Police Chief Sid Klein would not comment on the Web site or the letters published there.

"He doesn't comment on union stuff," said Wayne Shelor, the department's spokesman.

Rawson also declined to talk about the site. His letter was on the site for a while, but later was pulled from the site without explanation.

Rawson writes in his letter that he has heard rumors of officers preparing to leave for the Tampa Police Department.

Joe Walker, supervisor of background investigations for the city of Tampa, said he hasn't noticed a rush of Clearwater officers applying recently.

"I can certainly understand a young, aggressive officer wanting to go to a larger city where there is more work and better benefits," Rawson wrote. "I can also understand most officers' frustration with the restrictions placed upon the officers here in Clearwater. We cannot chase criminals, in fact, we must turn around, tuck our tails and go the other way in most cases. We also have to document, via a defensive tactics form, almost every instance where we even touch some scumbag."

Rawson also says other local agencies have raised pay and benefits for their officers, while Clearwater officers "consistently have been giving back benefits just so we can see some modest raises, at best."

Of the 15 county police agencies, Clearwater has the fourth-highest minimum salary and the second-highest maximum salary for officers, according to figures from the Pinellas Police Standards Council.

Rawson also criticizes the department for buying a large command bus in the past year. Calling it the "copabago," he writes that "this appears to be a huge misstep by the police administration. It would appear that alot of money has been wasted for no good reason!" He also calls it a "dog and pony show on wheels and a huge waste of the taxpayers' money."

Though Shelor, the department spokesman, declined to offer any opinions about statements made by officers in The Blackwater Sun, he did provide facts about the bus when asked.

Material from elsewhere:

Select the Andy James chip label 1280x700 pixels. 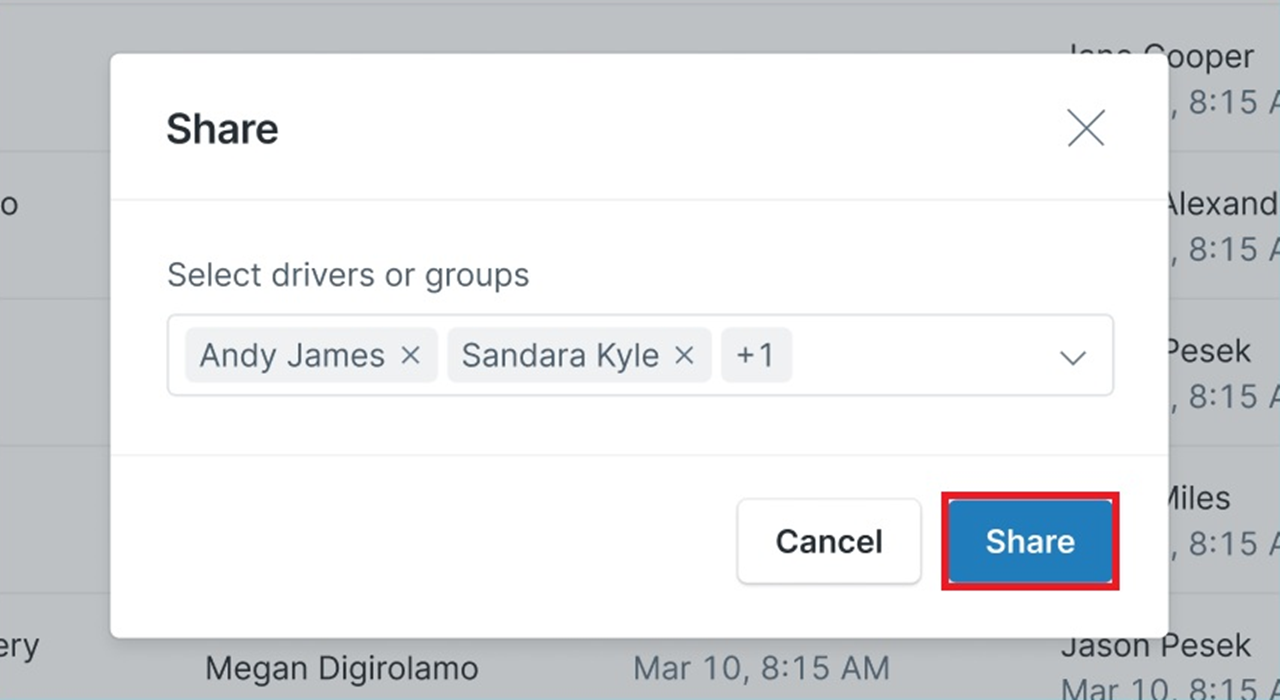[x=292, y=355]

Shelor said the bus was largely paid for by grants and capital improvement funds. He said the bus is frequently used for community outreach events. Equipped with radios, computers and meeting space, the vehicle can be used at major crime scenes.

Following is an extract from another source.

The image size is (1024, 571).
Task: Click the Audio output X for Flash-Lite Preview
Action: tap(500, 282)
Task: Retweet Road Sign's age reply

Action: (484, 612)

On Friday, it was parked on Clearwater Beach to help beach patrols during spring break.

Foreseeing that deployment in his letter, Rawson wrote: "I guess it has to be used for something!"

Rawson also criticizes parking rules, saying a group of officers had been told they couldn't park on the first and second levels of the employee parking lot.

"Are we no longer city employees, or are we considered to be a lesser class of city employees by those liberal do-gooders over at M.S.B. (municipal services) who look down their noses at us brutal thugs with guns and nightsticks?

"Maybe someone in the command staff will stand up to the idiots that run the parking garage and convince them to stop treating us like second-class citizens," he wrote.

Rawson's complaints go to City Hall in regard to Police Department funding. He calls an assistant city manager and others "overpaid, incompetent bean counters."

He wrote: "It continually amazes me that the city will cut money from the Police Department's budget to pay for things like palm trees and flowers . . . what kind of city government is this? Can anybody tell me?

"Try to keep your chins up, maybe someone will listen and realize that morale is pretty much in the crapper," he wrote. "Stay safe and look out for each other . . ."

Not every officer complains on the site.

For instance, Chaplain William Connell Jr. has a letter that tells members of upcoming police memorials. He also includes a poem called The Thin Blue Line, which is about the dangers police face on the beat and their dedication to helping others.

The site also tells members of upcoming events, has links to other police-related sites and will display information about officers of the month.

Donnelly writes in his report that The Blackwater Sun has gone to the Web so union officials can get information to members more quickly.

He updates members on pension information, tells them about a Fraternal Order of Police state board meeting he attended in Fort Lauderdale and praises the success of the union awards banquet in January.

Donnelly could not be reached for comment.